Otherwise the agent uses the tools when it judges it useful, but will skip them on purely exploratory sessions.

agentmemory iii console showing a waterfall trace of a session: each operation (smart-search, save, recall, consolidate) along the timeline, with latencies and call relationships.

Practical upside: frictionless handoff

Here’s the thing that sold me. Remember the export-to-markdown pattern I described earlier, for migrating between agents? With agentmemory, it’s automatic. You save an architectural decision in a Claude Code session (memory_save type=architecture content="we use cookie store instead of session store because X"). Open opencode in the same project. Ask about session persistence. opencode calls memory_smart_search, retrieves the entry, and works from there.

Forget the “export to markdown, open the other agent, tell it to read”. Both agents read from the same place. Vendor lock stops making sense in this setup, because the memory source is external to both.

The trade-offs that stay

This isn’t magic. Some things to keep in mind:

The ideal embedding layer is a paid API (Voyage, OpenAI, Cohere). Without that, agentmemory uses local MiniLM via @xenova/transformers, which works but is slower on first ingest and less accurate on complex semantic queries. For anyone fine with a local model, it’s a real solution. If you want max recall quality, the API key is worth it.

The daemon runs as a permanent process. Needs a systemd unit (I run mine in user mode) or launchd on macOS. There’s no “start the server when you remember” — it has to stay up, or the plugin hooks miss events.

The 4-tier consolidation uses an LLM to process.

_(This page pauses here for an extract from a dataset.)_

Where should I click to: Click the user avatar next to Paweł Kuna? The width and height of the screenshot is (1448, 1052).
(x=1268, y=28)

Without a provider key configured, agentmemory runs in “no-op mode” — still indexes observations and searches, but doesn’t compress or consolidate. You still have the equivalent of the wiki, just without Karpathy’s “periodic lint.”

And like any new tool, the docs have holes. Some things to watch for that aren’t in the upstream README: the real state path depends on how the daemon is started (relative to its cwd), the iii engine’s port 49134 binds to 0.0.0.0 by default (passes through your firewall, worth checking), import-jsonl doesn’t honor the --dry-run flag despite the global help saying it does. Read the project README first, and be ready to debug when the docs fall short.

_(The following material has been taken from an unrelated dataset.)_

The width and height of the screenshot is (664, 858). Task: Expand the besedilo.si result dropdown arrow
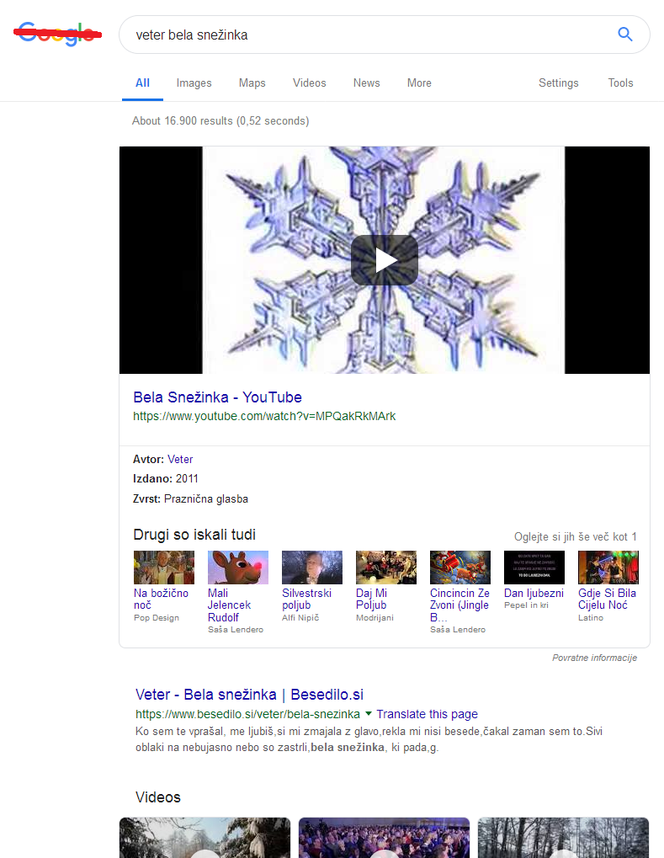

Memory is text. Text needs management.

The synthesis I take from all this is simple. Agent memory, at the root, is text. No proprietary schema, no binary format, no secret state. That’s liberating: you’re not locked to a vendor, you can move between Claude Code, Codex and opencode whenever you want, manually or via an external layer like agentmemory.

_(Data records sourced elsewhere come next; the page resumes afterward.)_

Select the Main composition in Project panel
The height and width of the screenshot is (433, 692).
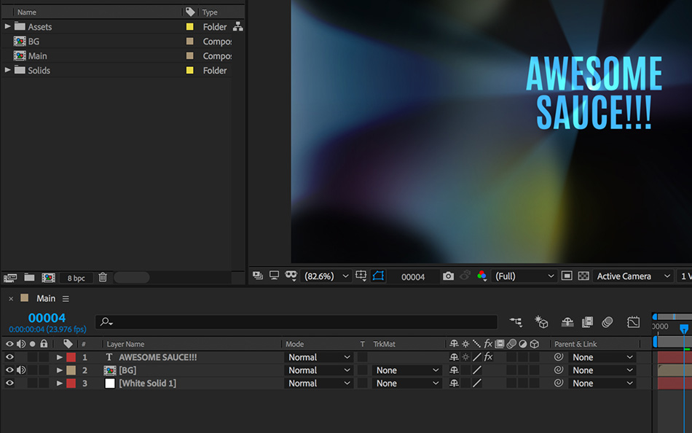click(38, 56)

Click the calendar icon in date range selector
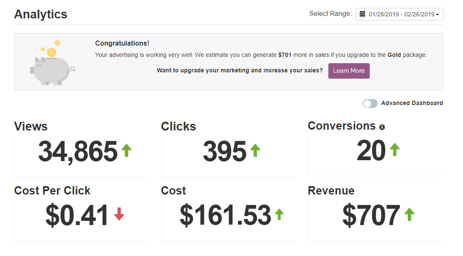362,14
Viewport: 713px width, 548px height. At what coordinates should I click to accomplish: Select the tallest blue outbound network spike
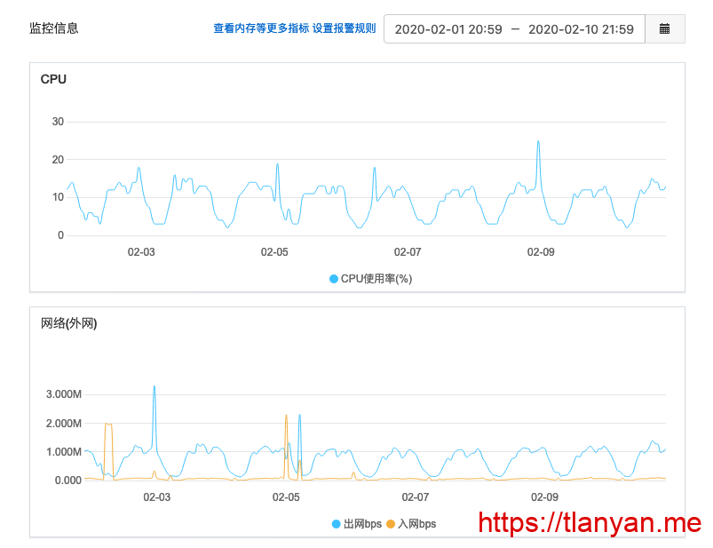154,387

But loose text turns into garbage fast. Without compaction, the context window fills up and the agent gets slow and expensive. With compaction, you lose long-term memory. Without the discipline to save into files, important decisions evaporate on the next compaction. Without structure across files, they turn into a pile the agent can’t read efficiently.

The answer is a combination of four layers:

  • Compaction solves the full-context-window problem. The big three (Claude Code, Codex, opencode) handle that by themselves.
  • Manual markdown in ./.docs/ or ./docs/ is the baseline fallback that always works, at the cost of demanding discipline from the programmer.
  • LLM Wiki pattern (Karpathy) lifts manual markdown into a structured workflow: source / wiki / schema, with ingest / query / lint.
  • agentmemory (or similar MCP-based tools) automates the wiki, adds tiered consolidation, hybrid retrieval, memory lifecycle, and as a bonus serves the three agents off the same daemon.

The most underrated piece of all this is the compound effect. An architectural decision saved today is available for every future session, in any agent. A library gotcha discovered on Tuesday doesn’t need to be re-discovered on Sunday. It’s the kind of productivity that takes a few weeks to show up (you need critical mass of saved memories first) but that changes the game once it lands.

Worth testing. If you use Claude Code, Codex or opencode every day and never set up anything for long-term memory, start simple (a ./.docs/ in the current repo). When the frustration of the third “explanation I already gave” hits, install agentmemory.